Circa due metri

Non ho avuto voglia di criticare l’espressione rilassata che ho visto sul volto di mia figlia, quando ha appreso che il governo avrebbe chiuso le scuole almeno fino al 15 marzo, perché sono stata ragazza anche io e l’empatia è l’unica cosa di cui sono ricca.
Sono solo tre giorni che gli studenti (di ogni ordine e grado) hanno spento le sveglie mattutine, colorando le strade della città con la loro vivace allegria.
La “festa dei cavettari” (San Cosimo), che cade il primo venerdì di marzo, quest’anno è stata meno trasgressiva del solito, vista l’assenza di lezioni da marinare, ma le scampagnate non ne hanno risentito.
Giochi, merende, risate e passeggiate: sembra che non sia accaduto niente. Siamo tutto sommato sereni (tranne qualche piccola accortezza) anche noi adulti, che ormai viviamo con un occhio nel mondo e l’altro sul sito Ansa.
Sono sicura che presto i nostri figli avranno voglia di tornare alla normalità delle loro vite, con le verifiche, le interrogazioni e il peso dei vocabolari, perché la scuola non è solo questo. La scuola è soprattutto aggregazione e routine confortante; è una risata vera da reprimere durante una lezione e una chiassosa, ma finta, fatta per compiacere la battuta di un professore.
La scuola è il profumo del panino imbottito che non arriverà intero alla ricreazione, è il tragitto per tornare a casa in compagnia degli amici; è accorgersi che “mi basta un sei meno meno” è solo una frase scaramantica, perché certe interminabili ore di studio vorrebbero essere ripagate adeguatamente, se non altro per essere riusciti, per un intero pomeriggio, a ignorare il sole nel cielo e gli amici dentro lo smartphone in modalità aereo.

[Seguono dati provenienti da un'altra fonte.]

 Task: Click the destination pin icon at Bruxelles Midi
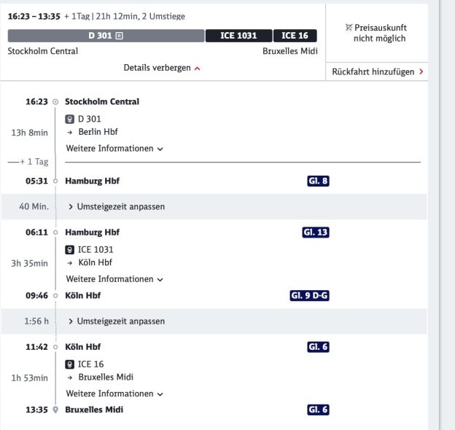55,410
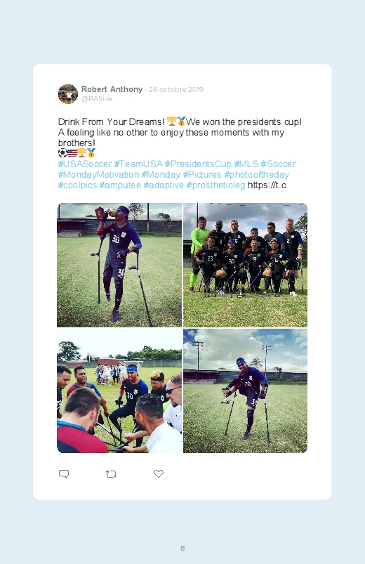The width and height of the screenshot is (365, 564).
Task: Open the #prostheticleg hashtag
Action: click(x=215, y=185)
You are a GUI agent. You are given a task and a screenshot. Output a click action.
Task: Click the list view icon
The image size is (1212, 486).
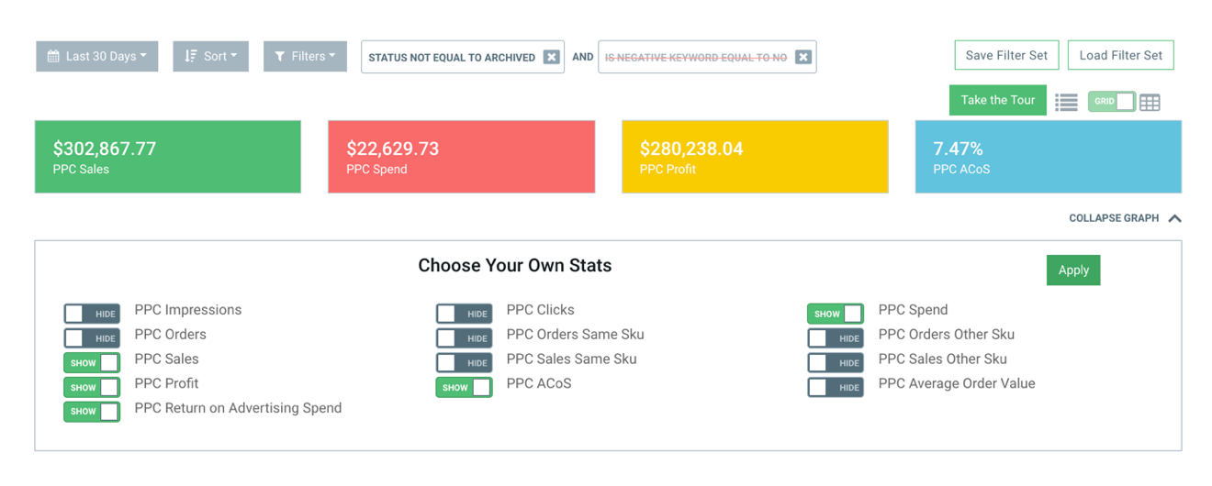pos(1066,103)
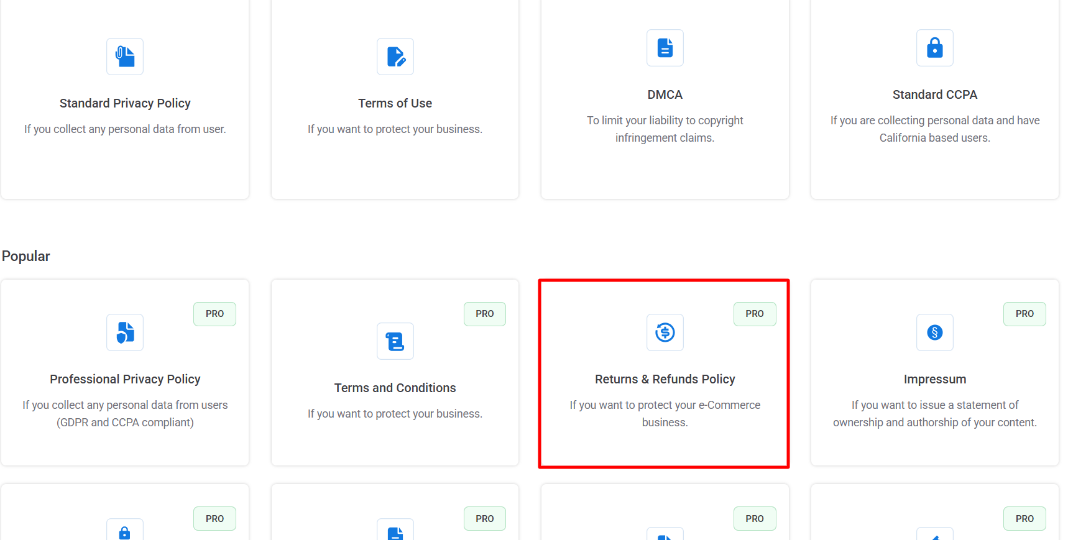Select the Terms and Conditions scroll icon
This screenshot has height=540, width=1068.
(395, 341)
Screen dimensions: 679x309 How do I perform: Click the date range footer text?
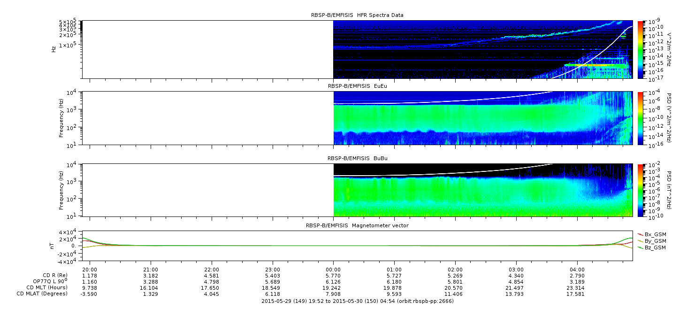(x=357, y=301)
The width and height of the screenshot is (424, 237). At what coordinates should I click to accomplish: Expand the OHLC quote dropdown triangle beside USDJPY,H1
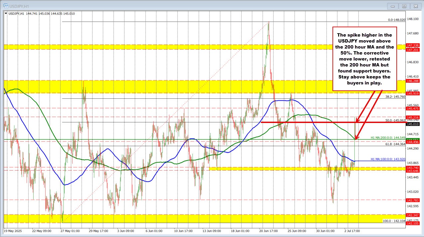coord(5,14)
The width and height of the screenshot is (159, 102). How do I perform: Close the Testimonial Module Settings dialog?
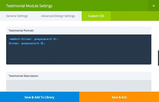[154, 6]
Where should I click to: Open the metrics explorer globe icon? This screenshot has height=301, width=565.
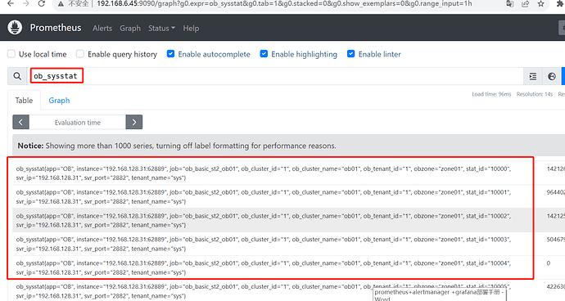pyautogui.click(x=552, y=76)
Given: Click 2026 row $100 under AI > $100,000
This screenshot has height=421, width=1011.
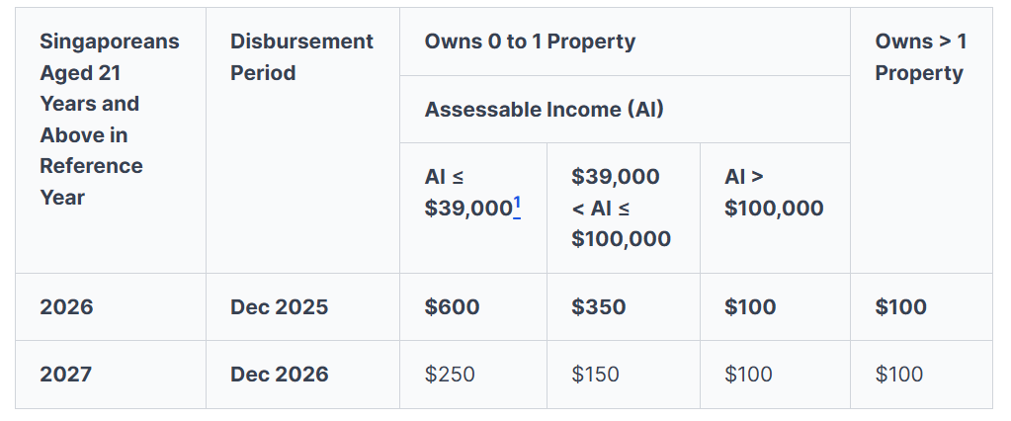Looking at the screenshot, I should tap(750, 307).
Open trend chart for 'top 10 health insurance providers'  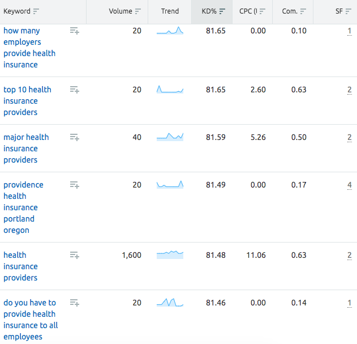[170, 89]
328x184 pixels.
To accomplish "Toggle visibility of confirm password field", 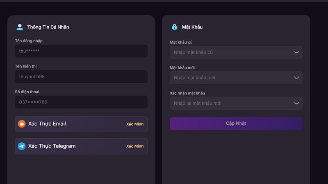I will pyautogui.click(x=296, y=103).
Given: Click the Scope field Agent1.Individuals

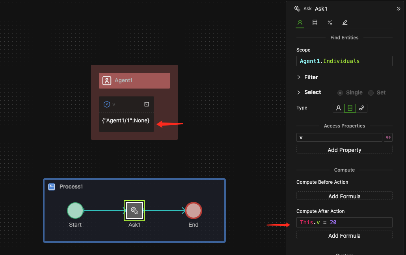Looking at the screenshot, I should pyautogui.click(x=344, y=61).

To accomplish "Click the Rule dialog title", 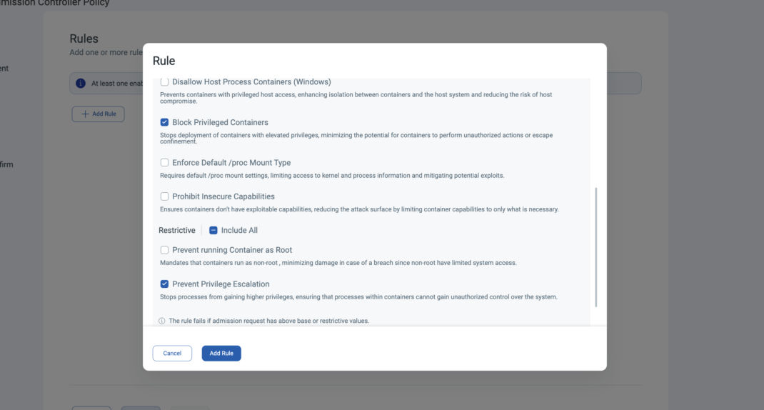I will (x=164, y=61).
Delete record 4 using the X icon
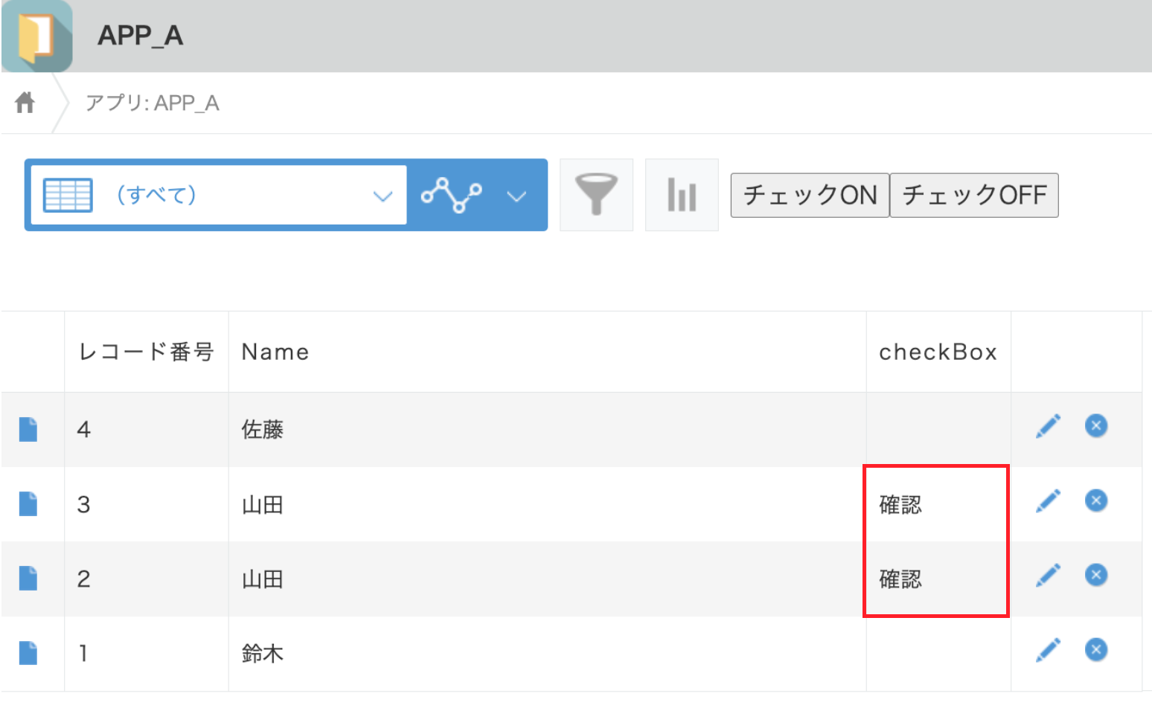 coord(1095,425)
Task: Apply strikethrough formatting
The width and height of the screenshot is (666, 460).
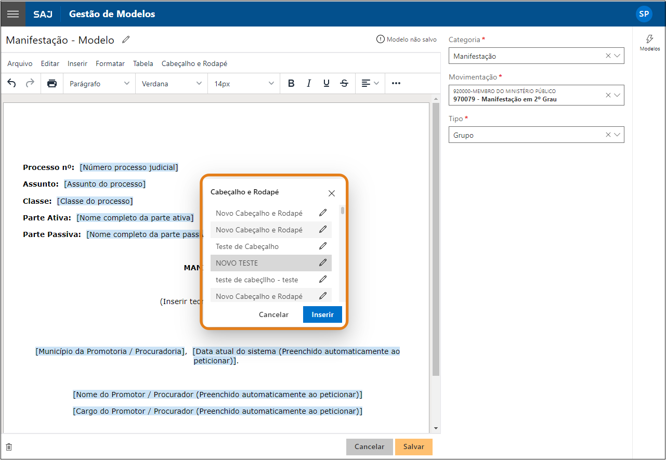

Interrompere le lezioni era necessario e i ragazzi devono capirlo bene, per non confondere questo periodo con una prova delle vacanze di Pasqua.
In qualche modo l’anno scolastico continuerà e i nostri figli, grazie all’istruzione a distanza, faranno online l’unica cosa che fino a oggi erano costretti a fare offline.

In realtà, a distanza di circa due metri (per essere precisi 1,82 m.) l’uno dall’altro, si dovrebbero fare tante altre cose, fra le quali salutarsi da lontano senza baci, abbracci o strette di mano, ma fino ad ora non ho visto niente del genere intorno a me.
Riusciremo a rinunciare alla nostra espansività, mettendo da parte l’entusiasmo che proviamo nell’incontrarci per caso, baciandoci le guance, abbracciandoci con affetto e avvicinandoci per sussurrare un racconto sfizioso?
Ci diremo tutto online.
Sarà un grande sacrificio, ma ne varrà la pena se riusciremo a ritardare la diffusione del maledetto COVID-19. In fondo, per ora, non ci stanno chiedendo molto, oltre a evitare luoghi affollati, lavare spesso le mani e starnutire nei gomiti. Di questi tre “consigli”, il più difficile da seguire è sicuramente l’ultimo, perché siamo ancora a marzo e giacche e giubbini non accompagnano agevolmente il movimento del braccio, se ci aggiungiamo un po’ di cervicale il disastro è fatto. Meglio starnutire in fazzoletti monouso, di cui liberarsi immediatamente, poi una bella passata di gel disinfettante e voilà.
È facile per un adolescente non andare a scuola per qualche settimana, per molti aspetti anche piacevole. Per le famiglie con figli piccoli, invece, sarà complicato organizzare la quotidianità, districandosi tra lavoro e famiglia.
Per fortuna ci sono i nonni, che in questa circostanza sono la fascia più debole, da proteggere, ma anche il solito sostegno a cui ricorrere nel momento del bisogno. Ecco perché inorridisco, ogni volta che sento qualcuno giustificare la propria noncuranza alle direttive governative con la frase: “È solo un’influenza, il 95 per cento dei contagiati guarisce, muoiono solo gli anziani con patologie pregresse”.
Ce lo hanno spiegato tante volte che la problematica più grande del Coronavirus non è la mortalità, ma la necessità di degenza in terapia intensiva. Delle persone che hanno contratto il virus, alcune sono asintomatiche, una gran parte guarisce, ma molte hanno bisogno di essere ricoverate in una tipologia specifica di posti letto, che purtroppo scarseggiano negli ospedali italiani.
Il governo ha chiesto la collaborazione di tutti e un nostro piccolo sacrificio può essere un grande aiuto per proteggere chi è più fragile.
Ora sta a noi decidere se affidarci alla buona sorte (il virus non arriverà nella nostra zona, o magari arriverà e non lo prenderà nessuna delle persone a cui teniamo, oppure lo prenderemo e guariremo tutti…anche i nostri nonni con patologie pregresse) o al buonsenso.